First of all. The shape of the décolletage is wrong. The original costume was designed with a very low neckline, as was the norm in that period, but Terry Dresbach, Outlander’s amazing costume designer wanted Claire without a corset, so that she could show more flesh, as described in the book. So she took a typical bodice of the era and deconstructed it, to make Claire more provocative, in an era where provocative was de riguere, especially in the court of Louis XV.
The doll, on the contrary, is not provocative at all. Her breasts are completely hidden by the dress, even if you lower the front a bit. From the Tonner description above, it looks like the dress is two separate pieces, the bodice and the skirt. I wonder if that is the case in reality as well, but from the photos it looks like one piece - a real dress. I know it would be easier to put on as separate pieces, but it would not look right when the actress moved. Also, the bodice looks like it incorporates the front panel of the skirt, something that is not happening in the real costume.
Now the skirt, apart from the non-separate front panel, also has different pleats. Terry Dresbach mentioned in an interview that she loves cartridge pleats, even though they are not very period appropriate, and that is what you see on this dress too. But the doll outfit has knife pleating. It is actually more correct for the period but not for this particular costume. It helps wth the volume and overall feel but it does not look right, despite the photographer’s effort to make the doll look like Claire in the publicity photo of her and Jamie going up the stairs. I wonder how the back looks, cause the real one is this:
The back in the real dress has fastening (even though adult dresses of the period had front fastening) so that the dress can have the extra low décolletage sans corset look. It works. And below you can see the cartridge pleats in close up.

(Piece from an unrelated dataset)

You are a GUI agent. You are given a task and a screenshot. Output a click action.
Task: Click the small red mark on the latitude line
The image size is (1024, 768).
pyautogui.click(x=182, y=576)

The doll description by Tonner mentions nude pantyhose as a node to modern times. Really? The whole dress design is a nod to modern times (inspired by Dior gowns and Gruau sketches of the late 40s) with Claire supervising its creation in the series. I’m pretty sure she did not have pantyhose with her - they did not even have any in her proper time period! Thankfully they got the shoes right, which are an amalgamation of Louis XV and modern era styles, thanks to Claire (and Terry Dresbach of course). They might have missed a buckle and strap or two but the feel is there.
Most of the other details are spot on. The crisscrossed bodice, the ribbons at the finishing of her sleeves, the volume, all look really good. Dresbach said that the actual costume took 15 yards of duchess satin to produce. I wonder how much fabric this doll needed. The use of taffeta is probably due to practical and production reasons but the fabric in the photos looks quite thin to mimic duchess satin, which is particularly luxurious and heavy.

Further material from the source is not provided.